Apa hal yang dapat membuatmu kesal ketika seseorang meninggal?
Terlambat mengucapkan kata maaf?
Tidak dapat menemaninya sampai detik terakhir?
Atau, tidak diperbolehkan menangis tersedu-sedu saat pemakamannya?
Semua itu, pernah dialami Jovanka. Gadis berusia 17 tahun ini tidak boleh menangis sedari dirinya duduk di bangku sekolah dasar.
Dirinya yang sepucat porselen itu tanpa sengaja melakukan kesalahan fatal yang membuatnya harus berdiam diri di rumah sakit. Semakin hari, tubuhnya semakin melemah. Tak ada makanan enak yang dapat diterima tubuhnya lagi. Semuanya keluar beberapa detik setelah masuk.
Rumah sakit bukanlah tempat berlibur ataupun tempat yang menyenangkan. Namun, gedung putih dengan segala aroma khas antibiotiknya sudah menjadi rumah kedua bagi Jovanka Lovata.
Kepribadian Jovanka sangat jauh dari kata penurut. Jika dia kebal terhadap rasa sakit, mungkin saja dia sudah menarik infus dari punggung tangannya dan berlari keluar dari penjara kecilnya.
Pernah sekali Jovanka melakukan hal tersebut. Sayangnya, belum juga berlari jauh dari rumah sakit, Jovanka sudah tersungkur duluan di taman rumah sakit. Tubuhnya memang benar-benar lemah sejak dulu, sedari dia masih bayi.
Sekarang, gadis itu hanya dapat memandang keluar jendela sembari menggumamkan keluh kesahnya. Sesekali menyapa hewan-hewan kecil yang menjadikan dahan pohon sebagai tempat tinggalnya.
Menurut gadis itu sendiri, hidupnya sudah sempurna.

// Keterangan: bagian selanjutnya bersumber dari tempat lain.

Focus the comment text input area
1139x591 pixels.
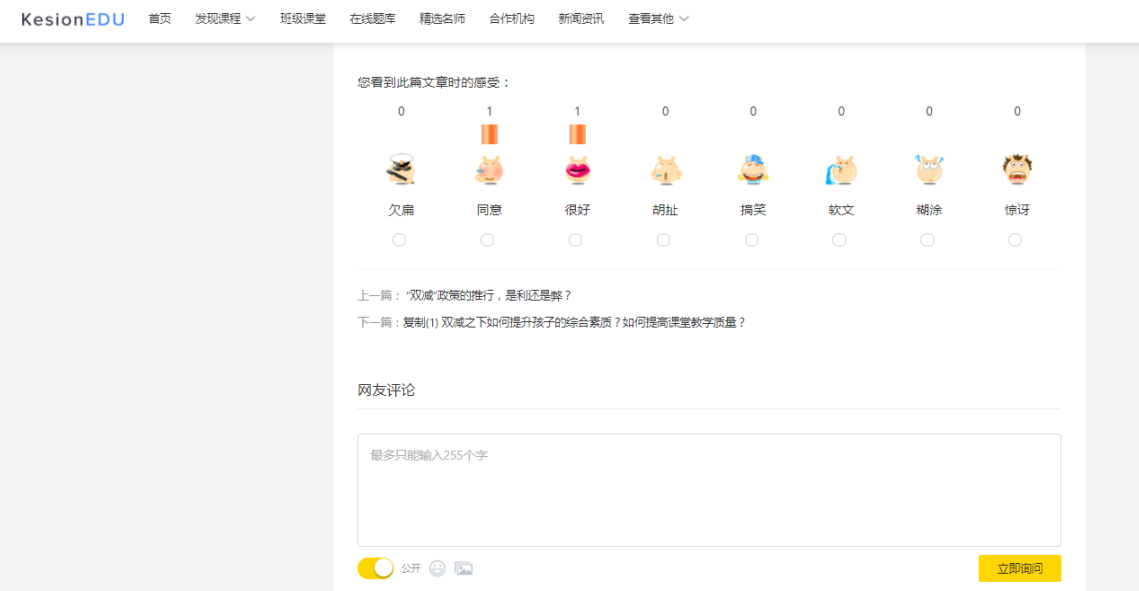point(708,490)
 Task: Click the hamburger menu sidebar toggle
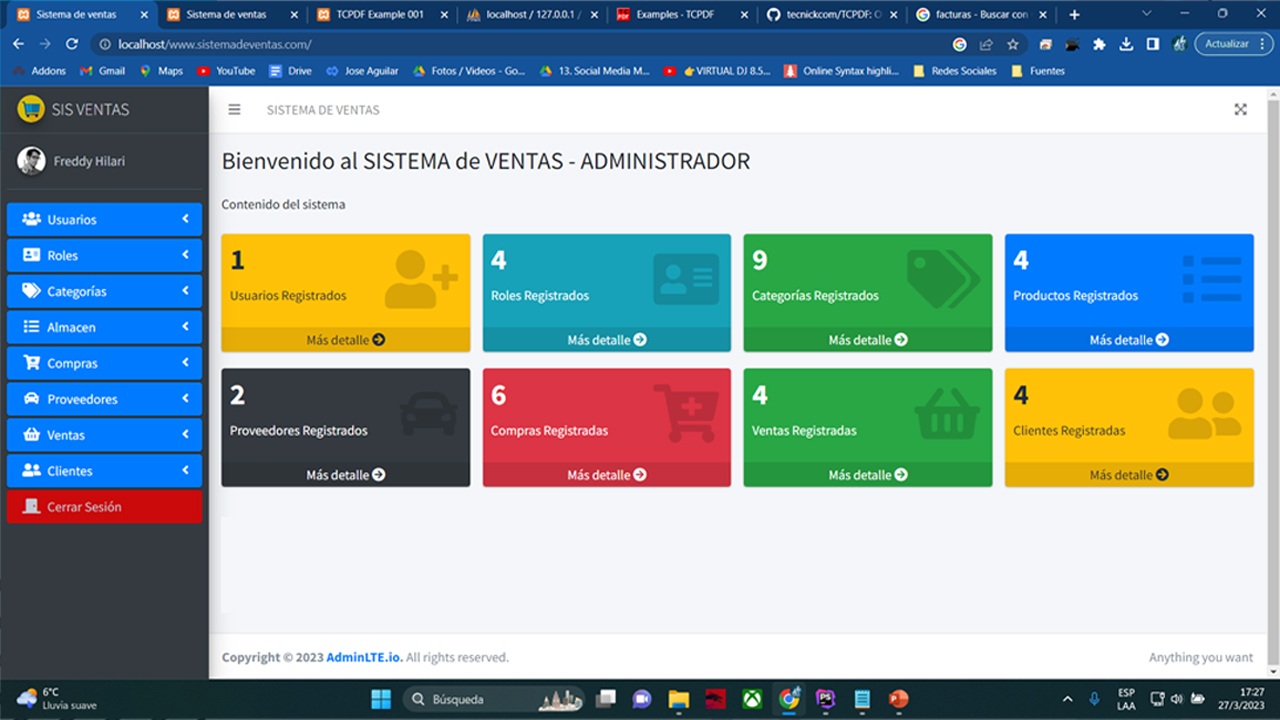234,110
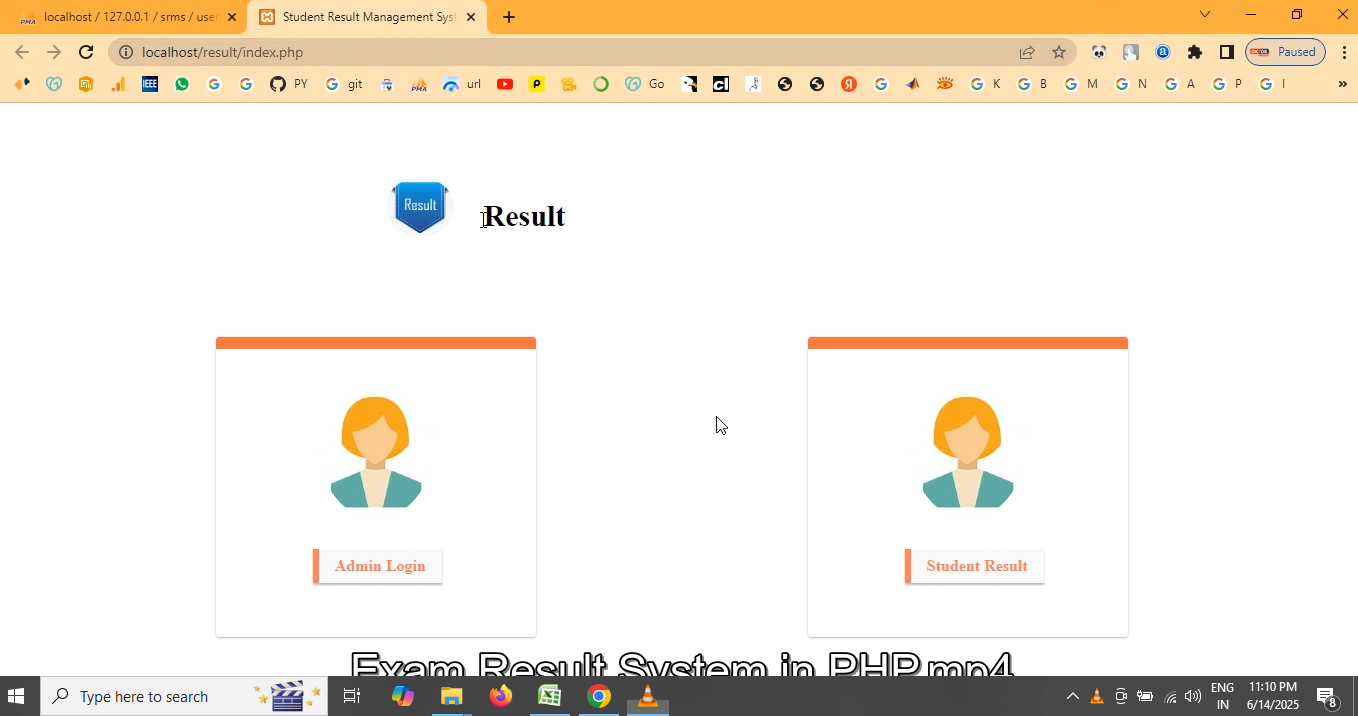
Task: Open the IEEE bookmark
Action: click(x=150, y=84)
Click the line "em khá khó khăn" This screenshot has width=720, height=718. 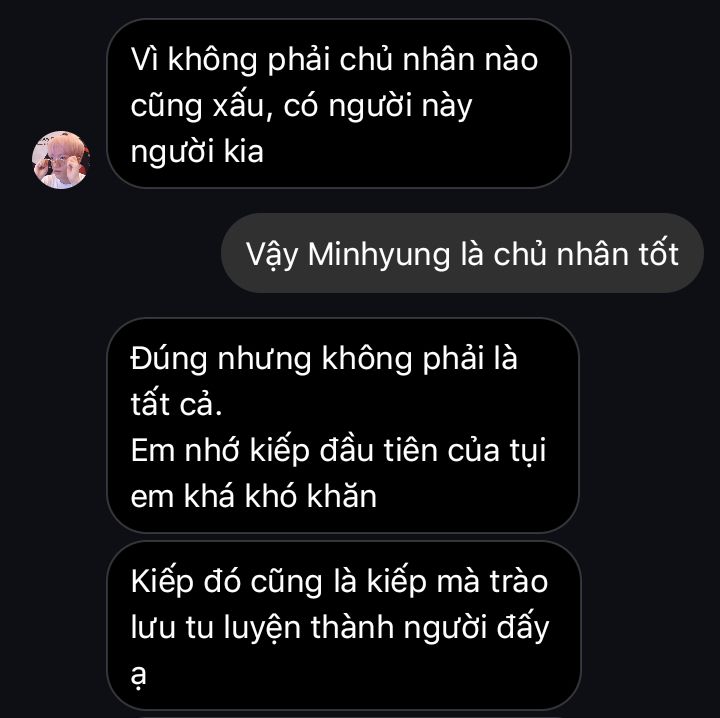[x=253, y=496]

Hanya ada dirinya, penyakit langka, dan rumah sakit kesayangannya.
***
"Halo, tupai kecil. Apa kabar? Apa hari ini kau mendapat banyak kacang kenari lagi?"
Berbincang ringan pada tupai yang berada di kusen jendela kayu. Tertawa geli ketika tupai tersebut melakukan sesuatu yang lucu. Seperti itulah keseharian Jovanka.
Bangun, makan, minum obat, dan bermain dengan para tupai. Selalu seperti itu tiap harinya.